--- start Extract ---
Note: if we assume that the environment can be arbitrary modified, 
I don't think it's enough.  For example, a setenv() call can 
replace environ with something different, so this code will free 
env and exit, but pool-allocated variables will be still 
referenced by the new environ.

This is probably out of the scope of this patch though.

>  
> -    ngx_free(env);
> +    /*
> +     * if the environment is still used, as it happens on exit,
> +     * the only option is to leak it
> +     */
> +
> +    for (n = 0; env[n]; n++) { }
> +
> +    for (i = 0; env[i]; i++) {
> +
> +        for (penv = ngx_os_environ; *penv; penv++) {
> +            if (ngx_strcmp(*penv, env[i]) == 0) {

I don't think it's going to work.  If I'm reading this correctly, 
with the initial environment "FOO=bar" and "env FOO=bar;" in the 
configuration this will assume the string is from ngx_os_environ, 
but it will be from ccf->env instead.

> +                break;
> +            }
> +        }
> +
> +        if (*penv) {
> +            continue;
> +        }
> +
> +        /* substitute pool allocated variables */
> +
> +        size = ngx_strlen(env[i]) + 1;
> +        p = malloc(size);

There should be no direct malloc() calls except in low-level code 
where logging is not available.  I don't think this particular 
place counts, so ngx_alloc() should be used instead.
--- end Extract ---
## To do
Swap "pool-allocated" for "heap-allocated" in the review comment from "Note: if we" to "this patch though.", and write out that stretch with the change made.
--- start Dataset extract ---
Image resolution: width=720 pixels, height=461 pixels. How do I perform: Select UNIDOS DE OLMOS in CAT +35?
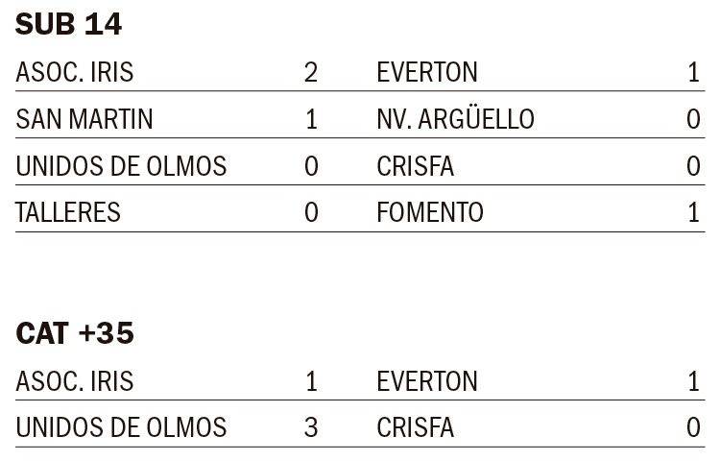pos(121,427)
--- end Dataset extract ---
## Response below
Note: if we assume that the environment can be arbitrary modified, 
I don't think it's enough.  For example, a setenv() call can 
replace environ with something different, so this code will free 
env and exit, but heap-allocated variables will be still 
referenced by the new environ.

This is probably out of the scope of this patch though.